Nothing in this paragraph shall exclude or restrict any liability of the Seller or its
servants or agents. As Techsil Limited has no control over the use to which others
may put these materials, they do not claim or warrant that in your particular
circumstances, the results you will obtain from the use of the product will be the
same as those described in any information. Techsil Limited accepts no liability in
negligence or otherwise for any damage resulting from your reliance on any
information or recommendations supplied. 

FORCE MAJEURE
6. Should delivery of any of the goods sold be prevented or delayed by
happenings or occurrences directly or indirectly due to force majeure or
any circumstances whatsoever beyond the control of the Seller the Seller reserves
the right to cancel or suspend deliveries without any liability of whatsoever nature
and howsoever caused to the Buyer. 

SHORTAGES, DAMAGE AND/OR LOSS IN TRANSIT
7. No claim for non-delivery of part of a consignment or for damage in
transit corrosion shortage of delivery deviation delay or detention will
be entertained unless a separate notice in writing is given to the carrier concerned
and to the Seller within Three(3)days and a complete claim in writing is made to
the Seller within Five (5) days of receipt of the goods. In the case of non-delivery
of a whole consignment notice in writing must be given to the carrier concerned
and to the Seller within Ten (10) days of the date of despatch. Where goods are
accepted without being checked the delivery book of the carrier concerned must be
signed ‘not examined’. Where such goods are signed ‘not examined’ they shall be
deemed to be unconditionally accepted by the Buyer unless the Buyer gives written
notification to the Seller within the Three (3) days period as aforesaid. The goods
in respect of which any such claim is made shall be preserved intact as delivered
for a period of Fourteen (14) days from notification of the claim within which
time the Seller and the carrier shall have the right to attend at the Buyer’s
works to investigate the complaint. Any breach of this condition shall not entitle
the Buyer to any allowance in respect of the claim. 

TEST AND INSPECTION
8. Unless otherwise agreed all testing and inspection as shall be at the
Manufacturers works and shall be final. 

DEFECTIVE GOODS
9. Goods represented by the Buyer to be defective or not conforming to
contract and returned to and accepted by the Seller as such will be
replaced as originally ordered if required and practicable or will be credited but
shall not form the subject of any claim by the Buyer nor shall the Seller be
responsible for any transport costs consequential damages or expenses loss of
profit on or any claim arising through resale or any other loss damage or expense
whatsoever or howsoever incurred.

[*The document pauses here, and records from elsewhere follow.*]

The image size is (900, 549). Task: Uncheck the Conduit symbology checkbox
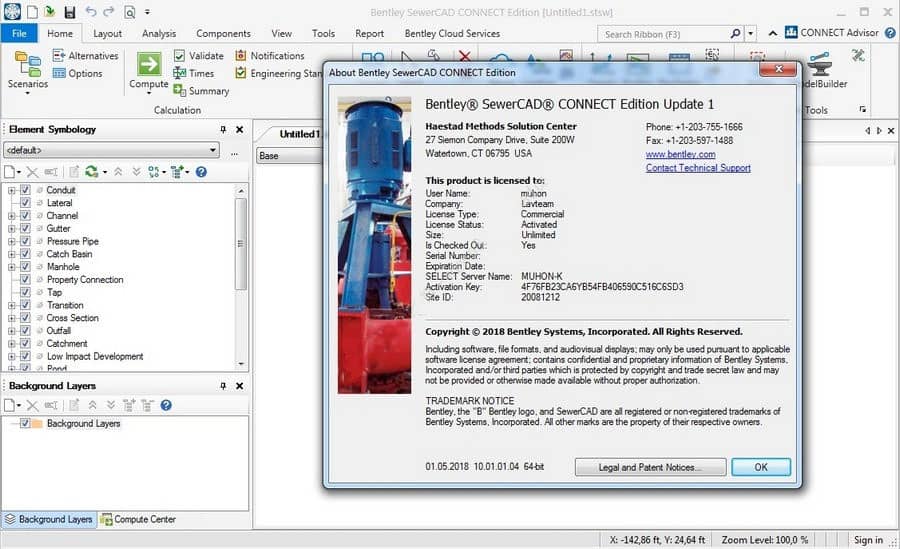[x=25, y=190]
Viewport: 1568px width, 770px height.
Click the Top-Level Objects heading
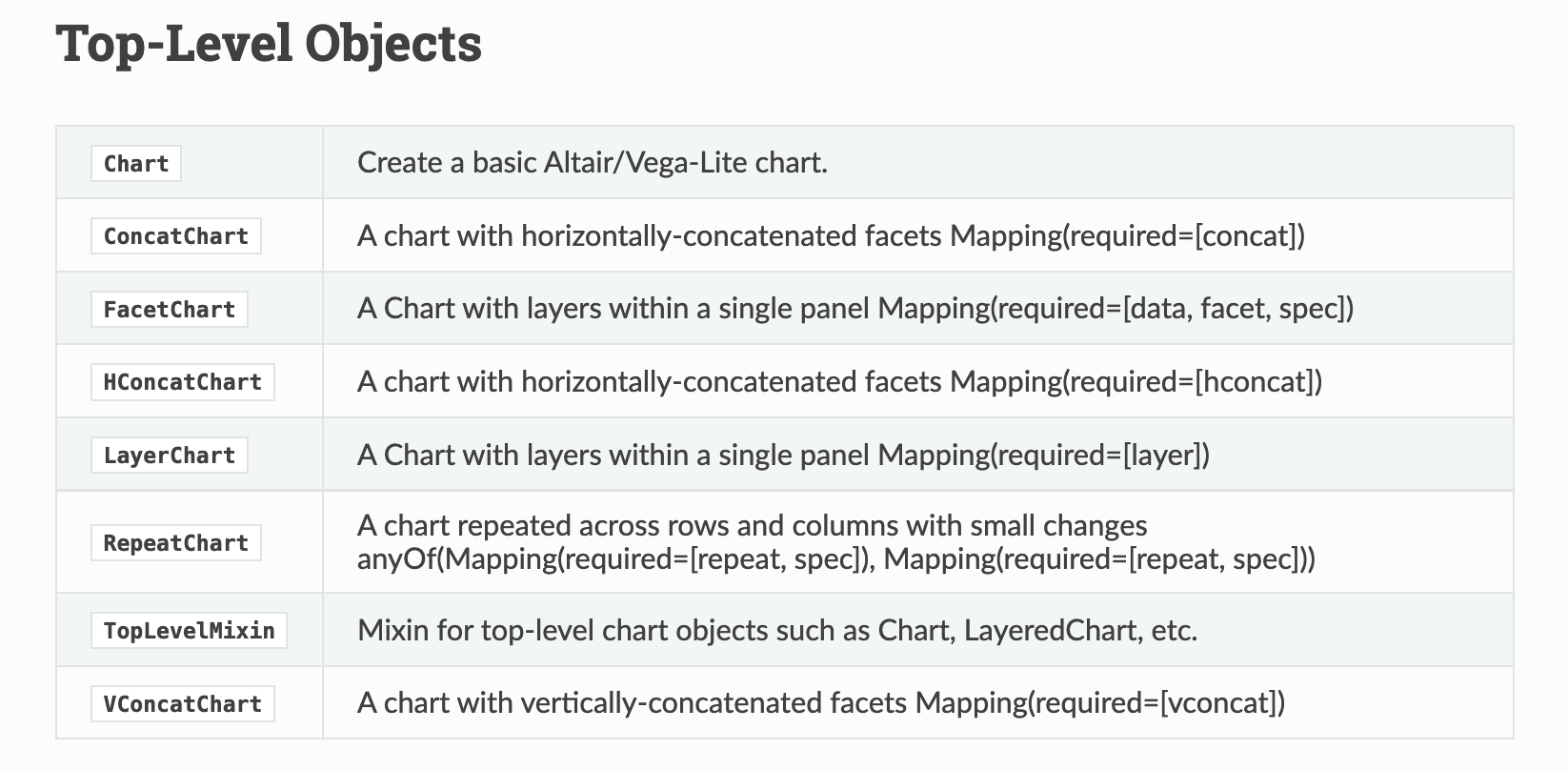[x=270, y=44]
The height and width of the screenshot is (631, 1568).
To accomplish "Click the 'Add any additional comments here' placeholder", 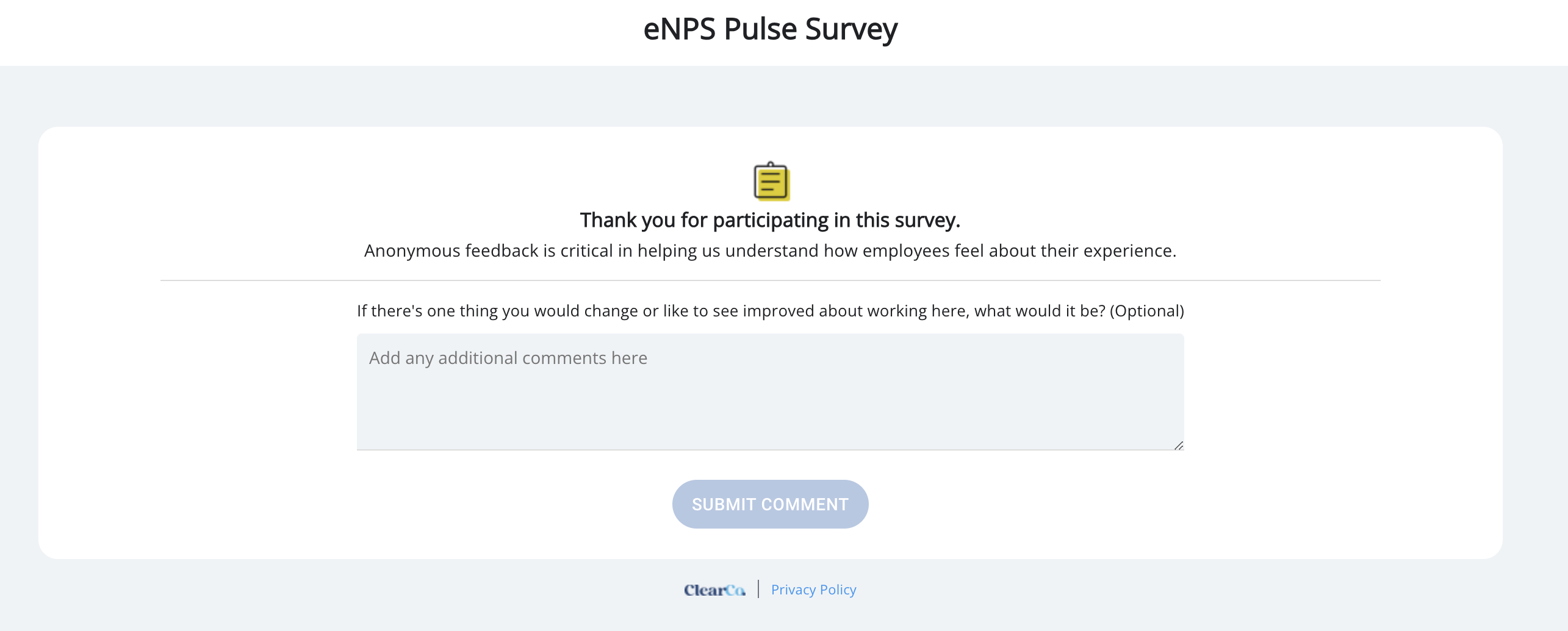I will pyautogui.click(x=508, y=358).
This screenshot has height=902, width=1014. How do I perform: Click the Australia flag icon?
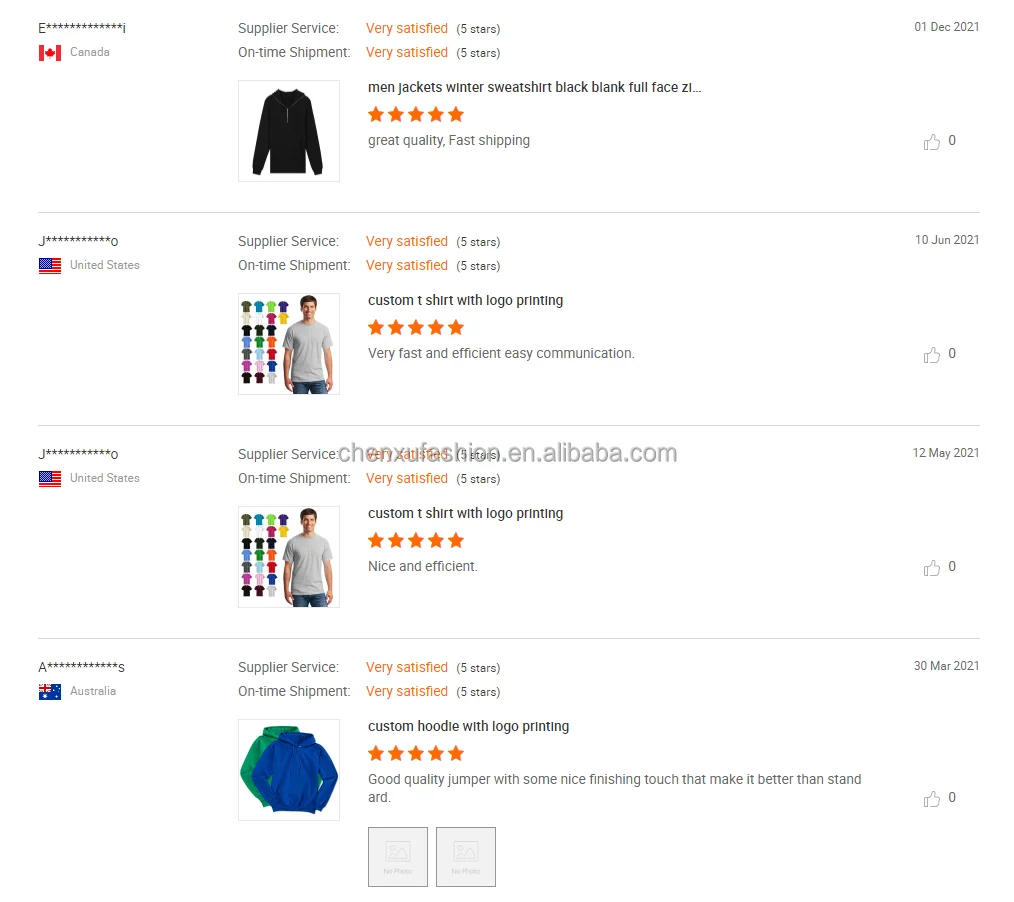click(50, 692)
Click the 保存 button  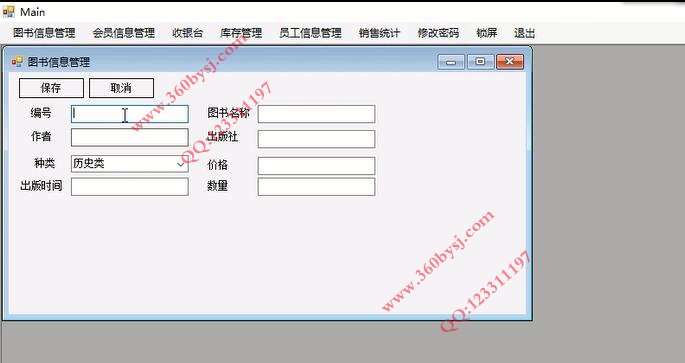(51, 88)
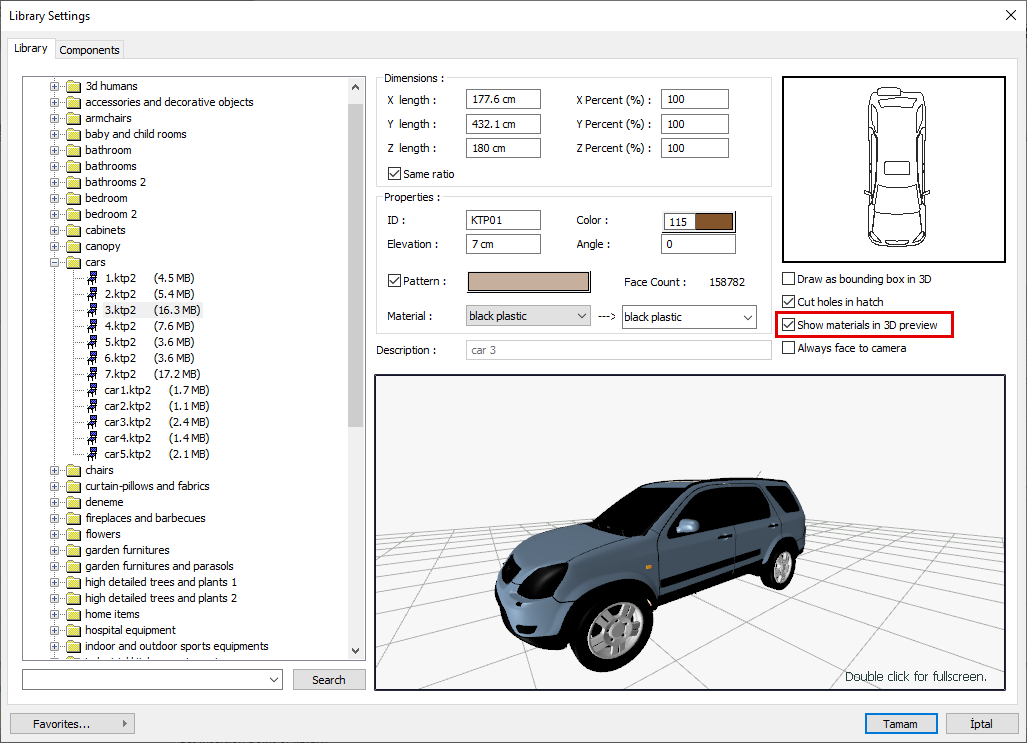Select the 7.ktp2 file icon
Image resolution: width=1027 pixels, height=743 pixels.
coord(93,374)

In the event that any of the goods are found to
be defective owing to faulty workmanship or materials the Seller’s liability will be
limited to replacing such goods free of charge provided that no claim in respect of
defective goods will be valid unless made and alleged defective goods returned
within Thirty (30) days of the date of delivery of the goods nor will such claim be
accepted as a reason for cancellation of the remainder of the order. 

RESERVATION OF TITLE
10. The risk in the goods shall pass to the Buyer upon delivery but the
goods shall remain the Company’s property until the goods have been
paid for and all other monies owing by the Buyer to the Seller have been made in
full and unconditionally. In the event of any re-sale by the Buyer of the goods, the
Seller’s entitlement shall attach to the proceeds of sale so that such proceeds or any
claim therefore shall be assigned to the Seller and until such assignment should be
held on trust in a separate identified account for the Seller by the Buyer. In the
event of failure to pay the price in accordance with the contract the Seller shall
have power to re-sell the goods such power being additional to (not in substitution
for) any other power of sale arising by operation of law or implication or
otherwise. For such purpose the Seller and its servants and agents by forthwith
enter upon any other premises or land occupied or owned by the Buyer to remove
the goods 

INDEMNITY/INDUSTRIAL PROPERTY RIGHT
11. (a) The Buyer shall take all reasonable care and comply with all
legislation in relation to the use processing storage and sale of the
goods and shall indemnify the Seller against any claims demands expenses costs or
liability which the Seller may incur arising out of or in connection with such use
processing or storage or any infringement or alleged infringement of any patent
registered design or other rights which result from the goods being made according
to designs or specifications supplied by the Buyer or otherwise from the
manufacturer of such goods. 

INDUSTRIAL PROPERTY RIGHTS
(b) If any claim shall arise alleging that the sale use or other dealing with
the goods infringes trade marks, trade names, Patents, copyrights, registered
designs or other industrial property rights of third parties the Buyer shall forthwith
notify the Seller thereof and give every assistance to the Seller in connection with
such claim as the Seller may reasonably require. 

BUYERS BANKRUPTCY
12. If the Buyer shall make default in or commit any breach of any of his
obligations to the Seller or if any distress or execution shall be levied
upon the Buyer of if the Buyer shall offer to make any arrangement with creditors
or commit an act of bankruptcy or if any Petition in bankruptcy shall be presented
against him or if the Buyer is a limited company any resolution or petition to wind
up such company’s business (other than for the purpose of any amalgamation or
reconstruction which becomes effective) shall be passed or presented the Seller
shall have the right forthwith to determine by written notice posted to the Buyer
any contract then subsisting without prejudice to any claim or right the Seller may
otherwise make or exercise. 

DEFAULT PAYMENT
13. Should default be made by the Buyer in paying any sum due to the
Seller or in performing any other obligations to the Seller the Seller
shall have the right with or without notice at its discretion either to suspend all
further deliveries until the default be made good or to determine any Contract then
subsisting so far as any further goods remain to be delivered without prejudice to
any claim or right the Seller might otherwise make or exercise 

ARBITRATION AND LEX LOCI
14. The construction validity and performance of this Contract shall be
governed by the law of England and any question dispute or difference
which may arise under out of or in connection with or in relation to this order or
contract or touching the meaning and construction of the same shall be referred to
the arbitration of a person to be appointed failing agreement of the parties by the
President for the time being of t he Law Society of England and the decision of
such arbitrator shall be binding on both parties and shall be a submission to
arbitration within the meaning of the Arbitration Act 1950 or any re-enactment or
statutory modification thereof for the time being in force.